En vertu de la loi du 11 juin 1985, qui pose le principe de l’information annuelle, l’assureur est en outre tenu de communiquer chaque année à son client, pour tout contrat dépassant 2 000 euros d’encours, un certain nombre d’informations financières sur son contrat, relatives à la valeur de l’épargne constituée, au rendement du contrat, à la signification des opérations de rachat, et, pour les contrats liés à la cessation d’activité professionnelle (PERP, Madelin), à une estimation de la rente viagère et aux modalités de transfert du contrat.

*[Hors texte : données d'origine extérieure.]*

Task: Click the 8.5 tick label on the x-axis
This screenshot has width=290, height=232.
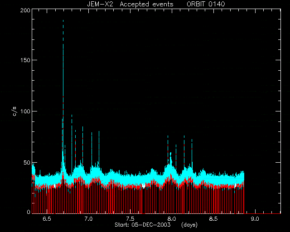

La liste des informations devant obligatoirement être fournies est établie à l’article L 132-22 du Code des Assurances, et précisée à l’article A 132-7. Le non respect de ces obligations est, là encore, sanctionné par la prorogation de la faculté de renonciation.

A noter que depuis l’ordonnance du 30 janvier 2009, toute information relative à des produits d’assurance-vie et de retraite doit présenter « un contenu exact, clair et non trompeur », et que cette disposition s’applique également aux « communications à caractère publicitaire », qui doivent être « clairement identifiées » (Article L 132-27).

Le devoir de conseil en assurance-vie dispose d’une définition légale depuis l’ordonnance du 30 janvier 2009, et ses contours sont désormais codifiés à l’article L 132-27-1 du Code des assurances. Le débiteur du devoir de conseil (assureur, intermédiaire) est tenu de veiller à ce que le contrat soit adapté à la situation patrimoniale et personnelle de l’assuré, au moment de la souscription mais aussi tout le long de la vie du contrat, et vérifier pour ce faire sa connaissance et son expérience en matière financière. Tout fournisseur de produit d’épargne et d’assurance vie est par ailleurs tenu d’articuler les besoins et les exigences du client en fonction de la complexité du produit vendu. Il est par ailleurs tenu de mettre en garde le client si celui-ci ne communique pas les informations demandées avec exhaustivité et exactitude.

En pratique, le « bon conseil » repose sur trois éléments d’appréciation clefs : le degré d’appétence au risque, l’horizon de placement et les objectifs d’investissements. En vertu du décret du 24 août 2010, le distributeur du contrat d’assurance-vie doit effectuer cette démarche de conseil « par écrit, avec clarté et exactitude sur support papier ou tout autre support durable à sa disposition et auquel le client a facilement accès ». L’obligation vaut également pour les contrats commercialisés à distance.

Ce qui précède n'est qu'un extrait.